**Work instructions**
Please update the rows below by changing every "How do I perform" to "How can I perform" and leaving everything else unchanged.

**Working data**
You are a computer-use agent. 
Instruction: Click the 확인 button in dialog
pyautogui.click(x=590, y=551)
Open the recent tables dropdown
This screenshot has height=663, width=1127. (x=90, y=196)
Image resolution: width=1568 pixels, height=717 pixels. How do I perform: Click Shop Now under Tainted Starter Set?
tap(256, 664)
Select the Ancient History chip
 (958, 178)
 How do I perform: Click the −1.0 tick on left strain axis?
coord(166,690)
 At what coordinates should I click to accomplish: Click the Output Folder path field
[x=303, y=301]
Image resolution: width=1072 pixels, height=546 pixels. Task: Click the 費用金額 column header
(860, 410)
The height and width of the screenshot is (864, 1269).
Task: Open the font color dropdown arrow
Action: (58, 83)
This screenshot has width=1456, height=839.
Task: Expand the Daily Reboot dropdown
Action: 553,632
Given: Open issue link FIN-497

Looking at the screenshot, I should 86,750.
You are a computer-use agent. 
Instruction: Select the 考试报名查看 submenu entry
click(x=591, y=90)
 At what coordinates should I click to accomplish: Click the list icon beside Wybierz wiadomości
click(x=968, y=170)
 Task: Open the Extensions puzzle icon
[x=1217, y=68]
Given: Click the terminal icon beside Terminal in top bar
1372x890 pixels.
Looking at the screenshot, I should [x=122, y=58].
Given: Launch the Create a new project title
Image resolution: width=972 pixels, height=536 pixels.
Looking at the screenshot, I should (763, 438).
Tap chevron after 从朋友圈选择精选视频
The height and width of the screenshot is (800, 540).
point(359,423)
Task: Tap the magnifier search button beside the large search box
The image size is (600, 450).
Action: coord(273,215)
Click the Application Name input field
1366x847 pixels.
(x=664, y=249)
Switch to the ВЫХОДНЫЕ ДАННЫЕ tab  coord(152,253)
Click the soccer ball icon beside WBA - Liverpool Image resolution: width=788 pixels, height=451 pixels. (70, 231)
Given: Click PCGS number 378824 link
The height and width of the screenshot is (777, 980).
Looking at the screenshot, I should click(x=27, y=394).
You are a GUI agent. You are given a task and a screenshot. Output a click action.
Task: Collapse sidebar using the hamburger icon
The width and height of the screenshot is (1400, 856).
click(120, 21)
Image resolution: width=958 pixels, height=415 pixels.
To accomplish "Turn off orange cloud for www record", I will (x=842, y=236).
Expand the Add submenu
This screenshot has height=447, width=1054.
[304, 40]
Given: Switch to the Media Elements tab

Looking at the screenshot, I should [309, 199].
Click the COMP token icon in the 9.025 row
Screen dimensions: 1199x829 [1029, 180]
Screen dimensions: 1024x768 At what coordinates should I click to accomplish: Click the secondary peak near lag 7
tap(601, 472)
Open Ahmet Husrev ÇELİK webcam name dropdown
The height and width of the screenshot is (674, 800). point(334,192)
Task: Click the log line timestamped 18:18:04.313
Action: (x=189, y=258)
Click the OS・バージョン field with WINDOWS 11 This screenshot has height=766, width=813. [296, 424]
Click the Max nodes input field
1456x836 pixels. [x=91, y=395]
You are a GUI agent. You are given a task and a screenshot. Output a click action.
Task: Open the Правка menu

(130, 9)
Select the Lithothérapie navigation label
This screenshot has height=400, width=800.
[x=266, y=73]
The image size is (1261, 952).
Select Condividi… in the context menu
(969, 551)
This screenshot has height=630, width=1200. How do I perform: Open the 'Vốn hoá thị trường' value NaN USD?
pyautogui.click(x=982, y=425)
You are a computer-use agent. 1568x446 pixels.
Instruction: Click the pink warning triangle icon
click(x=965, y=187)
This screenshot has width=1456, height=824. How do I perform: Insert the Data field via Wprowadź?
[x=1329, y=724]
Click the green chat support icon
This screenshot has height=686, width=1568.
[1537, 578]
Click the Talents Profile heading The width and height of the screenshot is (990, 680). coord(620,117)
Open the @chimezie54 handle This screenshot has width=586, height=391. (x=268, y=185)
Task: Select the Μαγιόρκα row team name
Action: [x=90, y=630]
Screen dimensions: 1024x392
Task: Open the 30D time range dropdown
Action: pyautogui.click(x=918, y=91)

**Task solution**
You are a computer-use agent. 
Instruction: Click the 확인 button in dialog
pyautogui.click(x=590, y=551)
Open the recent tables dropdown
This screenshot has height=663, width=1127. (x=90, y=196)
Image resolution: width=1568 pixels, height=717 pixels. How can I perform: Click Shop Now under Tainted Starter Set?
tap(256, 664)
Select the Ancient History chip
 (958, 178)
 How can I perform: Click the −1.0 tick on left strain axis?
coord(166,690)
 At what coordinates should I click to accomplish: Click the Output Folder path field
[x=303, y=301]
Image resolution: width=1072 pixels, height=546 pixels. Task: Click the 費用金額 column header
(860, 410)
The height and width of the screenshot is (864, 1269).
Task: Open the font color dropdown arrow
Action: (58, 83)
This screenshot has width=1456, height=839.
Task: Expand the Daily Reboot dropdown
Action: 553,632
Given: Open issue link FIN-497

Looking at the screenshot, I should 86,750.
You are a computer-use agent. 
Instruction: Select the 考试报名查看 submenu entry
click(x=591, y=90)
 At what coordinates should I click to accomplish: Click the list icon beside Wybierz wiadomości
click(x=968, y=170)
 Task: Open the Extensions puzzle icon
[x=1217, y=68]
Given: Click the terminal icon beside Terminal in top bar
1372x890 pixels.
Looking at the screenshot, I should [x=122, y=58].
Given: Launch the Create a new project title
Image resolution: width=972 pixels, height=536 pixels.
Looking at the screenshot, I should (763, 438).
Tap chevron after 从朋友圈选择精选视频
The height and width of the screenshot is (800, 540).
point(359,423)
Task: Tap the magnifier search button beside the large search box
The image size is (600, 450).
Action: coord(273,215)
Click the Application Name input field
1366x847 pixels.
(x=664, y=249)
Switch to the ВЫХОДНЫЕ ДАННЫЕ tab  coord(152,253)
Click the soccer ball icon beside WBA - Liverpool Image resolution: width=788 pixels, height=451 pixels. (70, 231)
Given: Click PCGS number 378824 link
The height and width of the screenshot is (777, 980).
Looking at the screenshot, I should click(x=27, y=394).
You are a GUI agent. You are given a task and a screenshot. Output a click action.
Task: Collapse sidebar using the hamburger icon
The width and height of the screenshot is (1400, 856).
click(120, 21)
Image resolution: width=958 pixels, height=415 pixels.
To accomplish "Turn off orange cloud for www record", I will (x=842, y=236).
Expand the Add submenu
This screenshot has height=447, width=1054.
[304, 40]
Given: Switch to the Media Elements tab

Looking at the screenshot, I should [309, 199].
Click the COMP token icon in the 9.025 row
Screen dimensions: 1199x829 [1029, 180]
Screen dimensions: 1024x768 At what coordinates should I click to accomplish: Click the secondary peak near lag 7
tap(601, 472)
Open Ahmet Husrev ÇELİK webcam name dropdown
The height and width of the screenshot is (674, 800). point(334,192)
Task: Click the log line timestamped 18:18:04.313
Action: (x=189, y=258)
Click the OS・バージョン field with WINDOWS 11 This screenshot has height=766, width=813. [296, 424]
Click the Max nodes input field
1456x836 pixels. [x=91, y=395]
You are a GUI agent. You are given a task and a screenshot. Output a click action.
Task: Open the Правка menu

(130, 9)
Select the Lithothérapie navigation label
This screenshot has height=400, width=800.
[x=266, y=73]
The image size is (1261, 952).
Select Condividi… in the context menu
(969, 551)
This screenshot has height=630, width=1200. How can I perform: Open the 'Vốn hoá thị trường' value NaN USD?
pyautogui.click(x=982, y=425)
You are a computer-use agent. 1568x446 pixels.
Instruction: Click the pink warning triangle icon
click(x=965, y=187)
This screenshot has width=1456, height=824. How can I perform: Insert the Data field via Wprowadź?
[x=1329, y=724]
Click the green chat support icon
This screenshot has height=686, width=1568.
[1537, 578]
Click the Talents Profile heading The width and height of the screenshot is (990, 680). coord(620,117)
Open the @chimezie54 handle This screenshot has width=586, height=391. (x=268, y=185)
Task: Select the Μαγιόρκα row team name
Action: [x=90, y=630]
Screen dimensions: 1024x392
Task: Open the 30D time range dropdown
Action: pyautogui.click(x=918, y=91)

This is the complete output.